Google has been ordered to hand over a bunch of e-mails to the FBI in association with a domestic fraud case. While that in itself wouldn’t be so odd, the fact that these e-mails are stored outside the United States is what makes the situation out of the ordinary.
Last year, a case saw Microsoft go to the courts to appeal against a similar judgment. In that case though, an appeals court ruled that the company was not required to hand over data that was not stored on the US soil. The data in question was stored in Ireland — a location preferred by corporate entities to create data centers because of its flexible rules and tax amenities.
So yes, Google could have been expecting a similar decision. And indeed, its legal team attempted to use the Microsoft ruling in order to sway the decision in their favor and challenge FBI’s warrant. However, U.S. Judge Thomas Rueter ruled that the act of bringing emails back from a foreign server was not liable to be qualified a seizure. As per Reuters, the Judge said:
this was because there was “no meaningful interference” with the account holder’s “possessory interest” in the data sought.
So basically, the judge ruled that any privacy infringement if it occurred, took place at the time of disclosure in the United States — and not when the data was actually transfered from abroad.
Interestingly, both the cases have been decided using a 1986 federal law called the Stored Communications Act.
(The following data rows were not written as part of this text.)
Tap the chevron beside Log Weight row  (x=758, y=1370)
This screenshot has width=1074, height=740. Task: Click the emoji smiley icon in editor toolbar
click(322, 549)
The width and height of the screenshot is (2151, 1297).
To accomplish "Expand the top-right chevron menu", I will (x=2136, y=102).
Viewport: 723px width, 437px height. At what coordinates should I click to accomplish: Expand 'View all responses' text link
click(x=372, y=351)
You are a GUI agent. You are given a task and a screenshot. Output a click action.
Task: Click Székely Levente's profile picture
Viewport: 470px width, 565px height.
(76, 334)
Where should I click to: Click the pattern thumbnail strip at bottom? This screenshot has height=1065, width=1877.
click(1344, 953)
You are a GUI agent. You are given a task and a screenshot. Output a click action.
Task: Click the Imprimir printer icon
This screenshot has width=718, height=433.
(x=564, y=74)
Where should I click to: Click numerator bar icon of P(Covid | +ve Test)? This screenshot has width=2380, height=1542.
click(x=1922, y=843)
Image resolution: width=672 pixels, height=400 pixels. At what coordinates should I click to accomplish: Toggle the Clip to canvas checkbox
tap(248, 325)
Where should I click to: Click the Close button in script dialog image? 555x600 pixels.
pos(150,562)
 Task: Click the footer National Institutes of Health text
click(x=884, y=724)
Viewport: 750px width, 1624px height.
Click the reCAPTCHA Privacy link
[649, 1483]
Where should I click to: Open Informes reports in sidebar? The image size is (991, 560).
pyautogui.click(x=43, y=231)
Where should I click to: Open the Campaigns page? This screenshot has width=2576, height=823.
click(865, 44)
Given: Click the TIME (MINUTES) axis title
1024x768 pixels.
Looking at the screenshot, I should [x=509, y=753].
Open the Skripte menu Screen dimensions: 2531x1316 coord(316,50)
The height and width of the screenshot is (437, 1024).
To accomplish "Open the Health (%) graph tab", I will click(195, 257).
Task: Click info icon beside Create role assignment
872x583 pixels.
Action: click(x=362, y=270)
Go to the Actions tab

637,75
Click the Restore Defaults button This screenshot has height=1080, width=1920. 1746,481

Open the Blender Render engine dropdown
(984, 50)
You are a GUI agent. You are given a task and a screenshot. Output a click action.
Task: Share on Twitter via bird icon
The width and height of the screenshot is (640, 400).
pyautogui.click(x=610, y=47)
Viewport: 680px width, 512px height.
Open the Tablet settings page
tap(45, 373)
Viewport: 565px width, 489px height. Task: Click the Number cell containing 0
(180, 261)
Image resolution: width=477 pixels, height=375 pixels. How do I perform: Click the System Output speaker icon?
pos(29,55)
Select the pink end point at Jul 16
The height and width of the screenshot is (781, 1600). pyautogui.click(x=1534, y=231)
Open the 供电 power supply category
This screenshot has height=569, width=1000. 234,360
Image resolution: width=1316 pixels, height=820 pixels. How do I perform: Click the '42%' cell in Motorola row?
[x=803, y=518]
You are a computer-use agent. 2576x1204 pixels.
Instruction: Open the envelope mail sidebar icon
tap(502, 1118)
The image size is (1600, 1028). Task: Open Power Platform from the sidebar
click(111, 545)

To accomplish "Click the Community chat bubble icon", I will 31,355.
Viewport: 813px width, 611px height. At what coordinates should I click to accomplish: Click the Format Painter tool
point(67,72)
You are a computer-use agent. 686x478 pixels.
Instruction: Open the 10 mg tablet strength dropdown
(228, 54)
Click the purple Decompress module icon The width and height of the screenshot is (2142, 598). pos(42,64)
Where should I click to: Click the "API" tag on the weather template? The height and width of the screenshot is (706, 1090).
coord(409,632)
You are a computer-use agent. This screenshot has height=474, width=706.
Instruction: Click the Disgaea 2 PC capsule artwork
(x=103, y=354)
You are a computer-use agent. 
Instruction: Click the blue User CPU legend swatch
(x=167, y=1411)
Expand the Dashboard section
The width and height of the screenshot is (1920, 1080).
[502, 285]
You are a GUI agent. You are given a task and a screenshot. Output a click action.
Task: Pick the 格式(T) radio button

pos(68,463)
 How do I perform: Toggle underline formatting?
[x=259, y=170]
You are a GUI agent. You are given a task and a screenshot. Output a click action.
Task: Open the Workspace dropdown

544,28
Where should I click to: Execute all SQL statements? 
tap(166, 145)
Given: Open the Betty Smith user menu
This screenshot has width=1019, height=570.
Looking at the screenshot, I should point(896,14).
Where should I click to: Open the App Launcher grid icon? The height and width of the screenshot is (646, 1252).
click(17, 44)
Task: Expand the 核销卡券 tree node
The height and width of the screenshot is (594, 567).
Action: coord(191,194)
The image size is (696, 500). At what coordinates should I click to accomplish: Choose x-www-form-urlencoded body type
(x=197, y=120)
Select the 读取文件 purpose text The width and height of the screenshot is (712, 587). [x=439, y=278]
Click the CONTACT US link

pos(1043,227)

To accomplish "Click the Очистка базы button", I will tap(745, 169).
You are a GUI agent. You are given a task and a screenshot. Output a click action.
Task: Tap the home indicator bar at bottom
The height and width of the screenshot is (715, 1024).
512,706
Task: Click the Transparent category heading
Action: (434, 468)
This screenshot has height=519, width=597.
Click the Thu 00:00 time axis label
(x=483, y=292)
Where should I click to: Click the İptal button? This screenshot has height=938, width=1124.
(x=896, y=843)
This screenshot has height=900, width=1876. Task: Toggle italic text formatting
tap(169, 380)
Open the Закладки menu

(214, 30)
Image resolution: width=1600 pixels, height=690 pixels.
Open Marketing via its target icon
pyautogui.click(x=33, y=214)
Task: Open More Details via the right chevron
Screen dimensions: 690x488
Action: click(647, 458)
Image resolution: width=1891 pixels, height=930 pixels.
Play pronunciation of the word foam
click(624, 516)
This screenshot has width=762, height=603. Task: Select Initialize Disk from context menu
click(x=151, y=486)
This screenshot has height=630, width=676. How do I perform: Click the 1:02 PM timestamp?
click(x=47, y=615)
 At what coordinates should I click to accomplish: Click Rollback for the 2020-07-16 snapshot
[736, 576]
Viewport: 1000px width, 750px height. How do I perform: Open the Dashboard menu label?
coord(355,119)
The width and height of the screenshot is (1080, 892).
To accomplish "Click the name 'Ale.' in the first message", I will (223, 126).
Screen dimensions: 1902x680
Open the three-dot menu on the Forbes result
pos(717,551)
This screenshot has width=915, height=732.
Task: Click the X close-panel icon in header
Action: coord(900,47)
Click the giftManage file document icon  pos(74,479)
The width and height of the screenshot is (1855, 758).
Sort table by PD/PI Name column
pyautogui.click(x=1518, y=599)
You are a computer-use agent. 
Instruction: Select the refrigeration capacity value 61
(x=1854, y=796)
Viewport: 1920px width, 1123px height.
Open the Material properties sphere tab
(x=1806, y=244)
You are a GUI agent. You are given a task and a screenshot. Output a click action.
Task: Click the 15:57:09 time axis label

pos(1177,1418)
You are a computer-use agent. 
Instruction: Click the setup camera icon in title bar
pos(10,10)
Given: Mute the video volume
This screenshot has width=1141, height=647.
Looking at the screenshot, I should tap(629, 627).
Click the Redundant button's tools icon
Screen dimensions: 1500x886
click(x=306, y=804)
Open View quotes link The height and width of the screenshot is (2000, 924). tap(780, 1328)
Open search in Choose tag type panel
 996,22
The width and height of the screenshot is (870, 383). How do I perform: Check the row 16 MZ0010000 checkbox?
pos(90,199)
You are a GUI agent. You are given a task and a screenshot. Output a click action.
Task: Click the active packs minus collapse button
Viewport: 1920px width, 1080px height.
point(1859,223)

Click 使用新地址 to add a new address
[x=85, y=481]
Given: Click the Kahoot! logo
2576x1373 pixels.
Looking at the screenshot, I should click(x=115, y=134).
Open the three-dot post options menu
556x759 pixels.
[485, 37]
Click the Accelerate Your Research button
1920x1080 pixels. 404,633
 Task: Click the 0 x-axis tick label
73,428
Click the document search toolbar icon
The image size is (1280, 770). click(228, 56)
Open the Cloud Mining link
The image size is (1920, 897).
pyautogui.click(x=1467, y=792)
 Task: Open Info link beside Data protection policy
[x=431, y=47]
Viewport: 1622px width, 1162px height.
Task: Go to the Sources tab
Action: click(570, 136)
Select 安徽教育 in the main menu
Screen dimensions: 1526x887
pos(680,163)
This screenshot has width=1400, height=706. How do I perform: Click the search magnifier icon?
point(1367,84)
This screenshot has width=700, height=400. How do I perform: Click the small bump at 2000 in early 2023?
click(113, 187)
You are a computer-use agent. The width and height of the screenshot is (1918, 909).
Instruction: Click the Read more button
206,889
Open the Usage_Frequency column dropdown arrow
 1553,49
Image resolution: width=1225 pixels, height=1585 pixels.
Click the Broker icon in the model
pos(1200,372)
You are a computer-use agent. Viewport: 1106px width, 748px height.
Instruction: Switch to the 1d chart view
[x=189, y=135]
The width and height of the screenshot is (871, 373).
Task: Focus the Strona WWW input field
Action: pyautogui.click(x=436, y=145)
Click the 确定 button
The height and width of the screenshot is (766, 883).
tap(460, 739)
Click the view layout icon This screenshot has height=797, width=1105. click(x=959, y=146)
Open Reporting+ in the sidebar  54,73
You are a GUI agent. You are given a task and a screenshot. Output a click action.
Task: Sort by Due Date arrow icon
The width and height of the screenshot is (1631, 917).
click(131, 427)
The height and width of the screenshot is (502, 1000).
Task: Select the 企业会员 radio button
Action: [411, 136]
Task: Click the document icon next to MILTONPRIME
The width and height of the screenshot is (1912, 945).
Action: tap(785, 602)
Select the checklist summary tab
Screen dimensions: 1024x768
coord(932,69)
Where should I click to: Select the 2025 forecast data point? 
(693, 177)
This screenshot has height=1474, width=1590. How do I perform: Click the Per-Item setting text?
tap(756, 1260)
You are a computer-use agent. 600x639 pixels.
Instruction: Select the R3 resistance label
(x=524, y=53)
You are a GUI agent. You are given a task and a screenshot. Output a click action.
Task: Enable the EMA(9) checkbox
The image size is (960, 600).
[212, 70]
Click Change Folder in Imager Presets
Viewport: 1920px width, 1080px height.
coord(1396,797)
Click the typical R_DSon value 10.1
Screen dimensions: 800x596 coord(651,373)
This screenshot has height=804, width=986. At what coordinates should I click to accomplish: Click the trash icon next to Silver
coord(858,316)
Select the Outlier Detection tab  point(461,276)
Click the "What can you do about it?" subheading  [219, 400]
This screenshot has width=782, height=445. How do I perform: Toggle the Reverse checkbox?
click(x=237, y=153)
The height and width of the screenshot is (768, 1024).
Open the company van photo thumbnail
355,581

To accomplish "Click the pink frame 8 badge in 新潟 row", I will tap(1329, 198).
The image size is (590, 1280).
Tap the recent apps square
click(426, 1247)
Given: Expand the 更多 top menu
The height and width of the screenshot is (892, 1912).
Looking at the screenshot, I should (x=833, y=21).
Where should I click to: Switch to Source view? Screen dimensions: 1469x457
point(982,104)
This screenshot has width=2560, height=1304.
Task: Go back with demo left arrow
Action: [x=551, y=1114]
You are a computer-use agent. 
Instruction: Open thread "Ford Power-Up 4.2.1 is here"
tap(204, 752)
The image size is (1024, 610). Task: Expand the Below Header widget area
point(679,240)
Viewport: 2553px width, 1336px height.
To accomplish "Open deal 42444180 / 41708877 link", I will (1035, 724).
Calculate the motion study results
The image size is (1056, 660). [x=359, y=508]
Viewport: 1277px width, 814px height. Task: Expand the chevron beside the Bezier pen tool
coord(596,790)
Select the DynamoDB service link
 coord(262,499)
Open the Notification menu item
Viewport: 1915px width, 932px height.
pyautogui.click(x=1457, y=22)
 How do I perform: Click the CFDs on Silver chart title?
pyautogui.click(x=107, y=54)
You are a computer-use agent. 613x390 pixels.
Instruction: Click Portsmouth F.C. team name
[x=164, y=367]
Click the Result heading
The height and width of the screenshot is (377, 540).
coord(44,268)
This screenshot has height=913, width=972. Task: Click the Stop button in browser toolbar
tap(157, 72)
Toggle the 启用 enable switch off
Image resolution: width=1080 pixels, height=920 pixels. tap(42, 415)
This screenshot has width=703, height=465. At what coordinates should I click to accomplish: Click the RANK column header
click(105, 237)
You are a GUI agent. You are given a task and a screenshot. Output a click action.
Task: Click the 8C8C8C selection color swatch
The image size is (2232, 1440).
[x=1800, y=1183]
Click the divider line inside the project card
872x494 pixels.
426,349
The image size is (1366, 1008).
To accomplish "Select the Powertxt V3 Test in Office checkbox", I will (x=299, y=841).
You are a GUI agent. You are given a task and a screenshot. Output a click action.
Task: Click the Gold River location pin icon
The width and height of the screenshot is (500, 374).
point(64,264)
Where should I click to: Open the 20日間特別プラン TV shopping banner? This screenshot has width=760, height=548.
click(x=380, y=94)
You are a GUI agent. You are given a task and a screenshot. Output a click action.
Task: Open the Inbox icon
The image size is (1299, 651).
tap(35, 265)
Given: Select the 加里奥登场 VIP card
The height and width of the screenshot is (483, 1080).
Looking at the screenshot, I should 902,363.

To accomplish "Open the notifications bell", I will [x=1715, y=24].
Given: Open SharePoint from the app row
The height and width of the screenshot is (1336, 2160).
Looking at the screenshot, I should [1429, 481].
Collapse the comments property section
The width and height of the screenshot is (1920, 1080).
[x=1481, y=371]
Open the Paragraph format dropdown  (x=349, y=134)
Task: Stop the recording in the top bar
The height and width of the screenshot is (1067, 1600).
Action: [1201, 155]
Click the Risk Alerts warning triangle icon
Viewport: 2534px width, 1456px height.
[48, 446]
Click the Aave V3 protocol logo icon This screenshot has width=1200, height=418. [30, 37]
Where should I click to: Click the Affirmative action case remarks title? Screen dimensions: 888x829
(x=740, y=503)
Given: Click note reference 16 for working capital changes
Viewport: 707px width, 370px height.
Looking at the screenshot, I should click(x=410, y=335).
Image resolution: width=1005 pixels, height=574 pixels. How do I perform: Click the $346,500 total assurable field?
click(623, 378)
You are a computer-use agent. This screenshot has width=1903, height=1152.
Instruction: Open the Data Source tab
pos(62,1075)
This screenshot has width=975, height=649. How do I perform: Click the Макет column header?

The law has often been called outdated and ancient and people have spoken about the need to replace it with something more suited to the present times. Indeed, the federal judge who ruled in Microsoft’s favor also spoke out about the need to make some big changes to the rule stating that it was:
overdue for a congressional revision that would continue to protect privacy but would more effectively balance concerns of international comity with law enforcement needs and service provider obligations in the global context in which this case arose.
The law also brings international treaties into question considering that other countries — Ireland for example — could have different rules regarding the data stored on their soil. However, not allowing US agencies to access the data could also prompt lawmakers to force corporations to store data on the US soil.
So yes, a lot of factors need to be taken into account while drafting a new law — if it gets drafted! — that can take all the involved variables into account and satisfy federal agencies while also protecting user privacy an international treaties.
Sounds tough. Meanwhile, Google has reiterated its commitment to challenge the decision:
The magistrate in this case departed from precedent, and we plan to appeal the decision. We will continue to push back on overbroad warrants.